Jeff Bezos, founder and executive chairman of Amazon and owner of The Washington Post, takes the stage during The New York Times’ annual DealBook Summit, at Jazz at Lincoln Center in New York City, Dec. 4, 2024.

Michael M. Santiago | Getty Images

Amazon founder Jeff Bezos plans to sell up to 25 million shares in the company over the next year, according to a financial filing on Friday.

Bezos, who stepped down as CEO in 2021 but remains Amazon’s top shareholder, is selling the shares as part of a trading plan adopted on March 4, the filing states. The stake would be worth about $4.8 billion at the current price.

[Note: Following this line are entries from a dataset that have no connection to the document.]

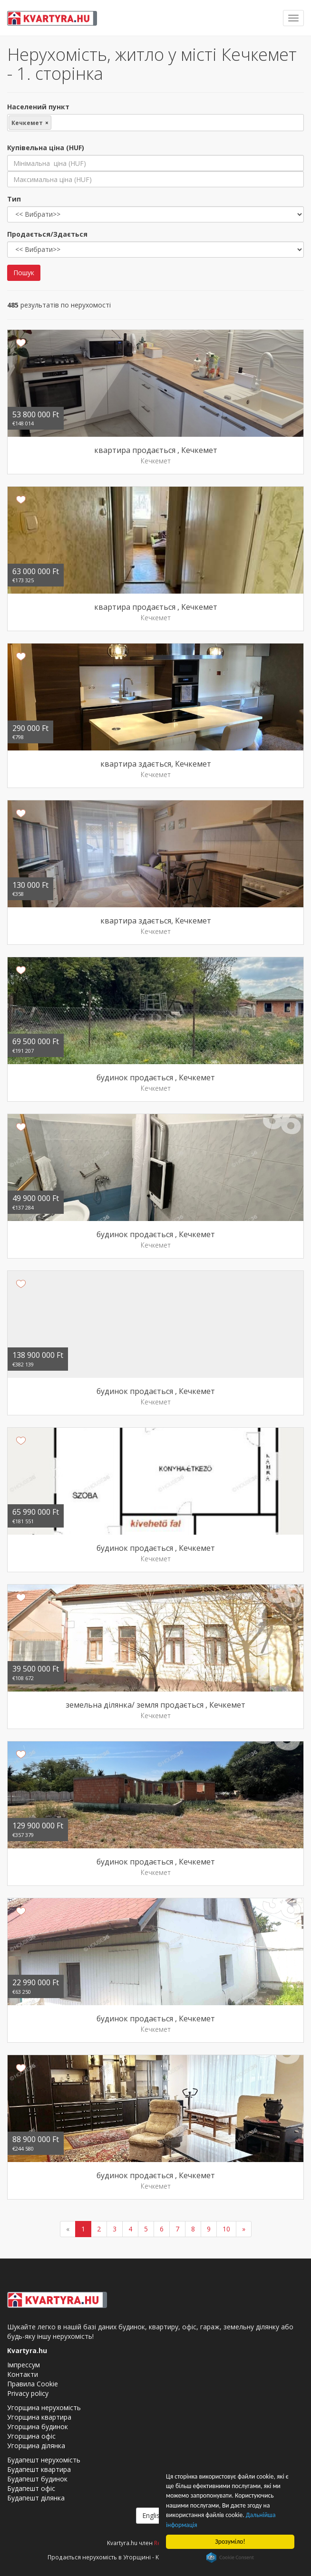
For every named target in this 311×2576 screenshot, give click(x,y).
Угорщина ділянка (36, 2445)
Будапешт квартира (39, 2469)
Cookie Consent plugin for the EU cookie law (230, 2557)
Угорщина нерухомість (44, 2407)
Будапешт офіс (31, 2488)
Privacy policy (28, 2393)
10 (226, 2228)
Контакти (22, 2374)
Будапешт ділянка (36, 2497)
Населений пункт (38, 106)
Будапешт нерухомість (43, 2459)
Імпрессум (23, 2364)
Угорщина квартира (39, 2417)
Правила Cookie (32, 2383)
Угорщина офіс (31, 2436)
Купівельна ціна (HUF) (45, 147)
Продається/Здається (47, 234)
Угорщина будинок (37, 2426)
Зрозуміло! (230, 2542)
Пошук (23, 272)
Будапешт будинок (37, 2478)
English (155, 2515)
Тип (14, 198)
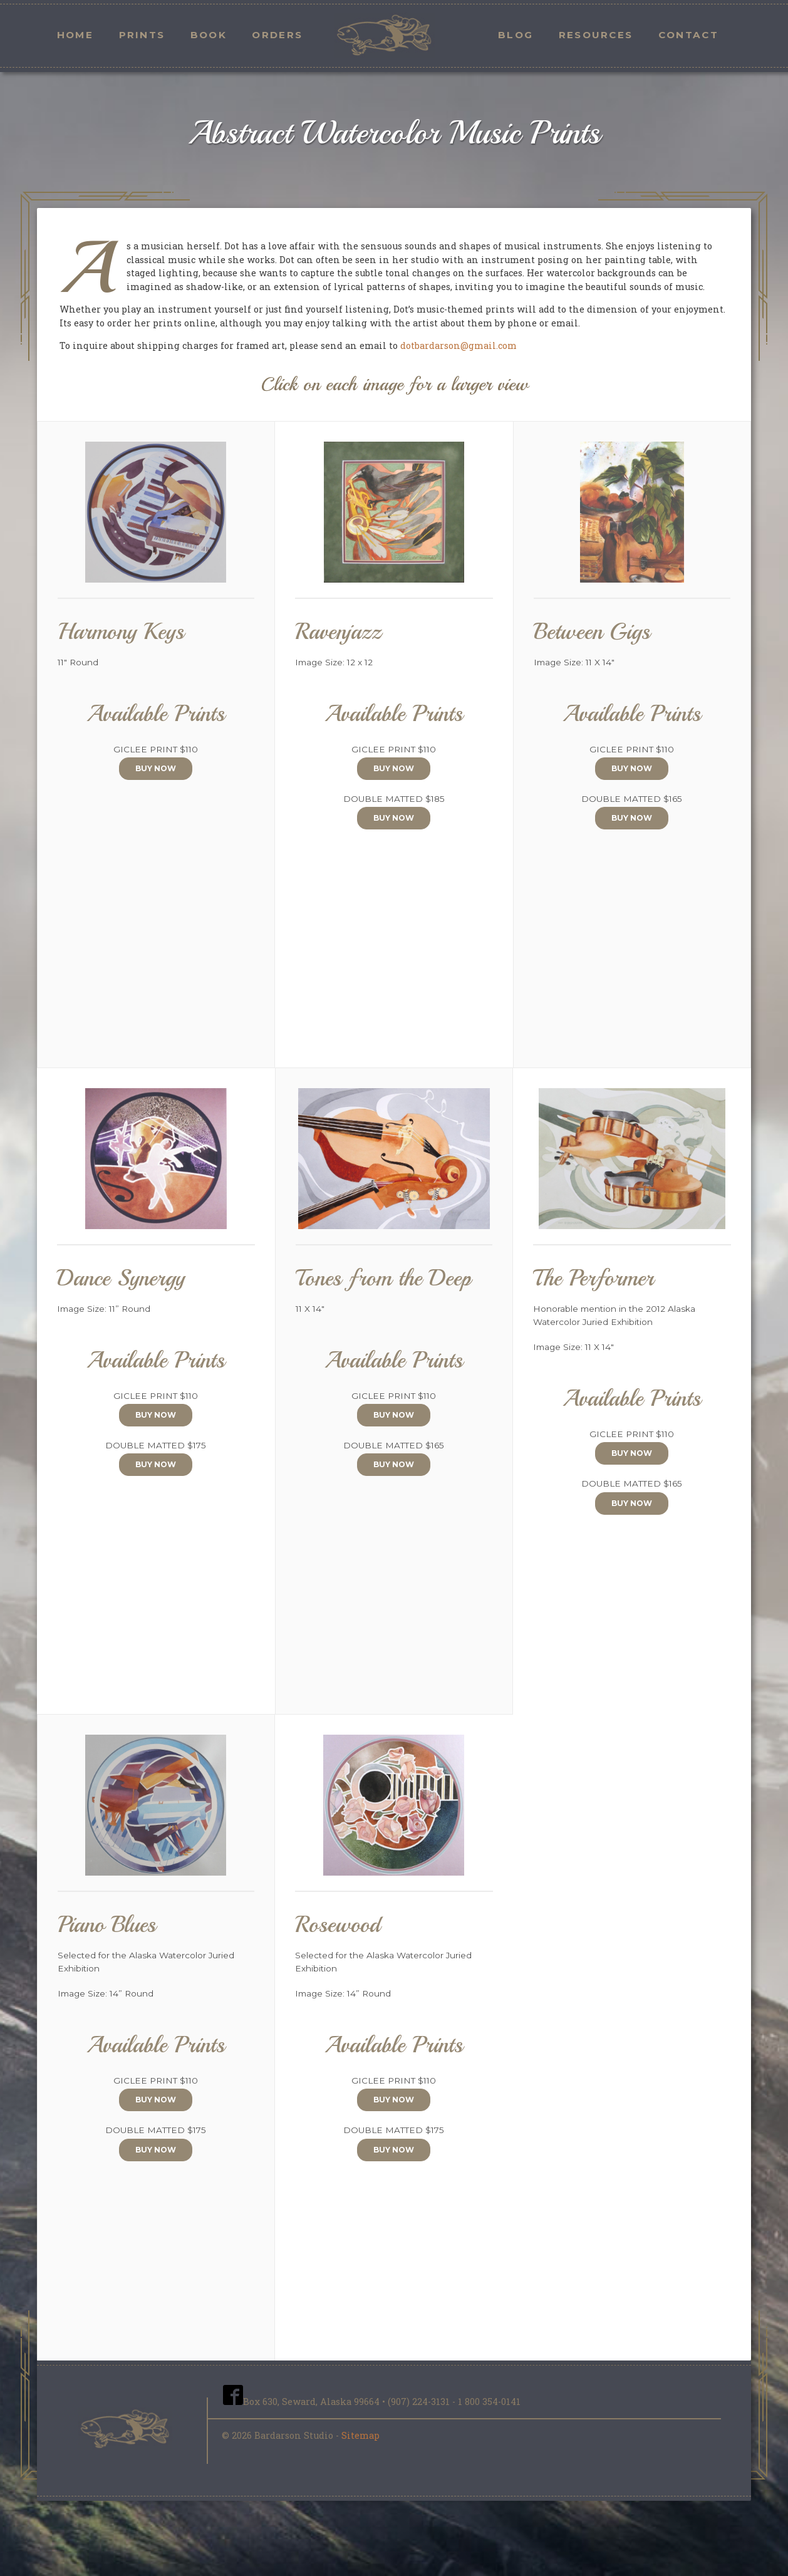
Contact (688, 35)
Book (208, 35)
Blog (515, 35)
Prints (142, 35)
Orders (277, 35)
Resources (596, 35)
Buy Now (155, 768)
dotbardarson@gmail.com (458, 345)
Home (75, 35)
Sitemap (360, 2435)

The disclosure follows Amazon’s first-quarter earnings report late Thursday. While profit and revenue topped estimates, the company’s forecast for operating income in the current quarter came in below Wall Street’s expectations.

The results show that Amazon is bracing for uncertainty related to President Donald Trump’s sweeping new tariffs. The company landed in the crosshairs of the White House this week over a report that Amazon planned to show shoppers the cost of the tariffs. Trump personally called Bezos to complain, and Amazon clarified that no such change was coming.

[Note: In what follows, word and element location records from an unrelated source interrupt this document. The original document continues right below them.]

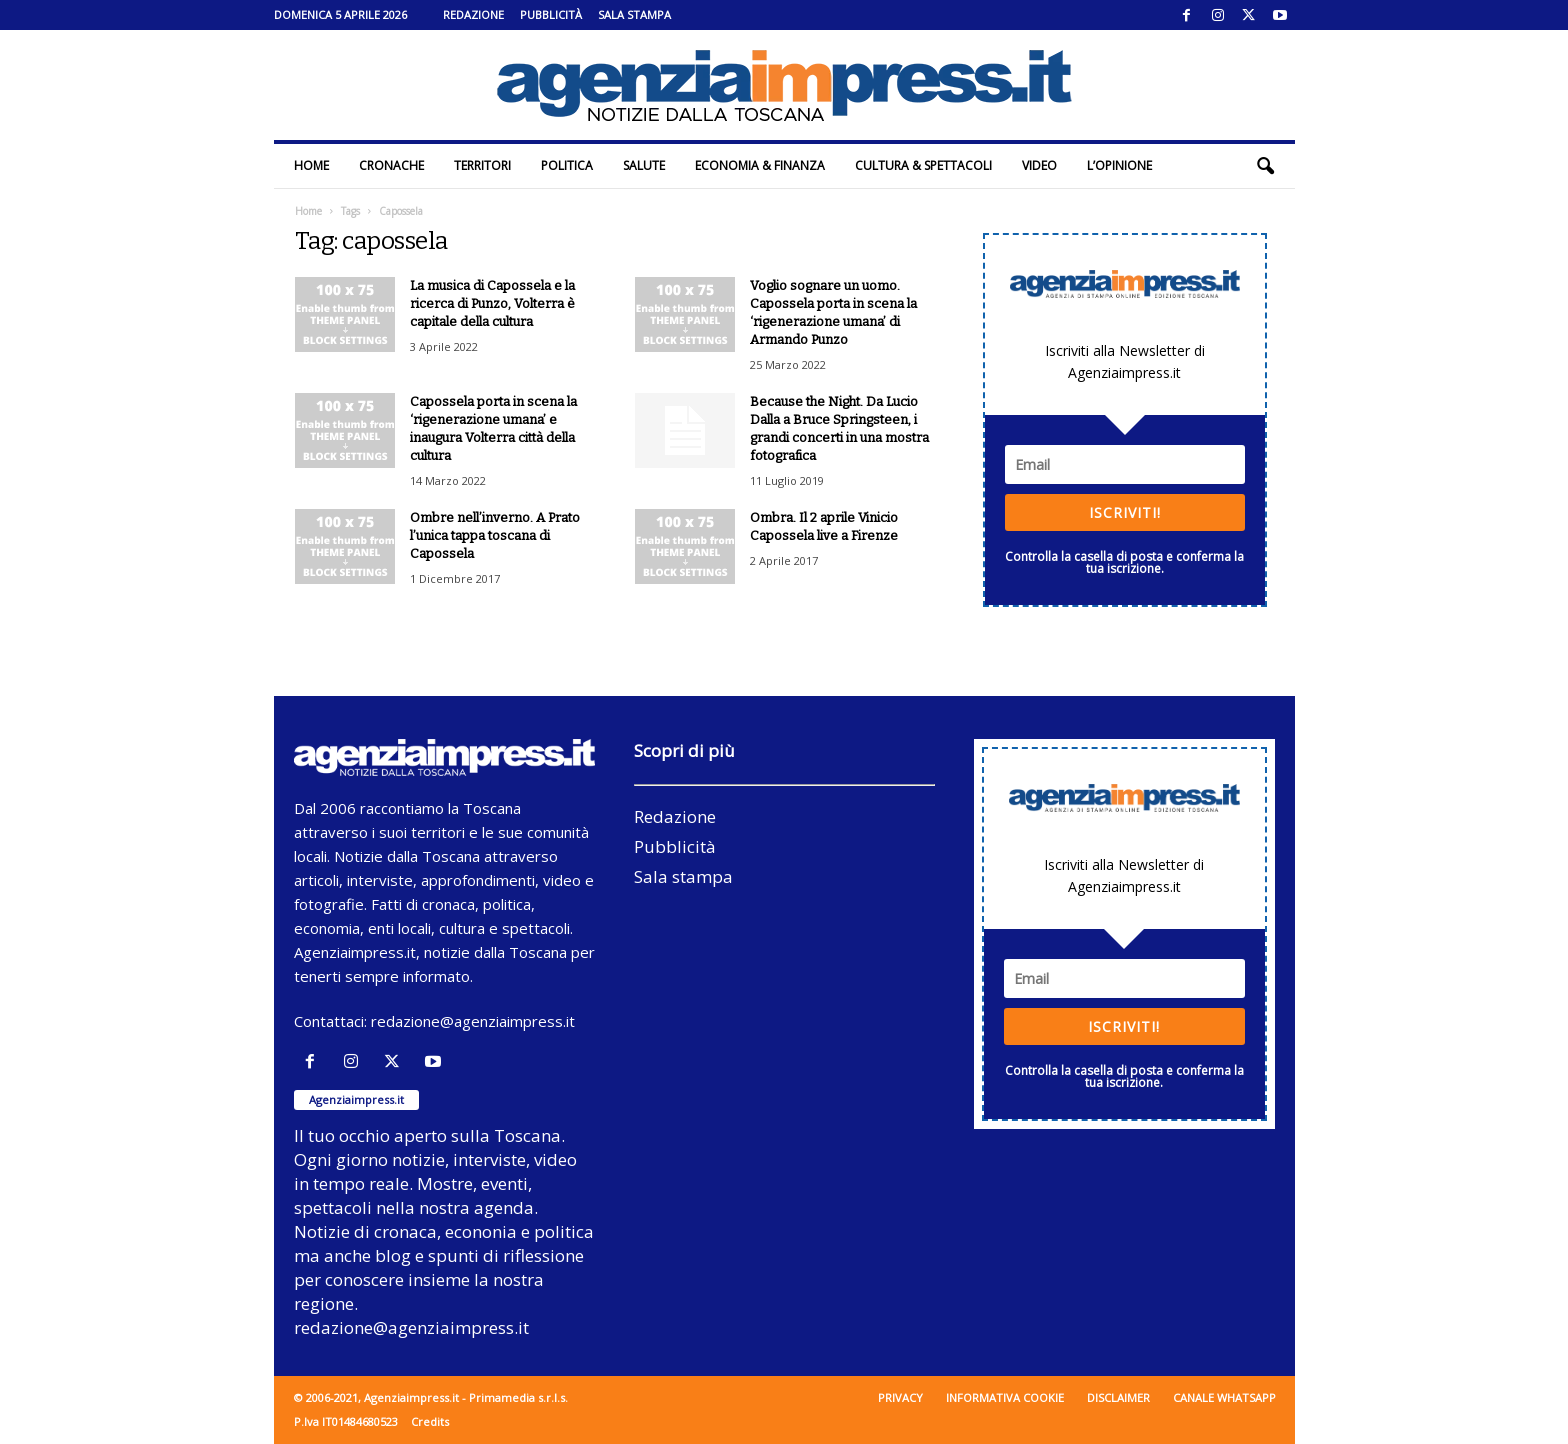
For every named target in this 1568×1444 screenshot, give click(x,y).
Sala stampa (634, 14)
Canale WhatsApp (1224, 1397)
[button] (1265, 166)
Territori (482, 165)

Bezos previously offloaded about $13.5 billion worth of Amazon shares last year, marking his first sale of company stock since 2021.

Since handing over the Amazon CEO role to Andy Jassy, Bezos has spent more of his time on his space exploration company, Blue Origin, and his $10 billion climate and biodiversity fund. He’s used Amazon share sales to help fund Blue Origin, as well as the Day One Fund, which he launched in September 2018 to provide education in low-income communities and combat homelessness.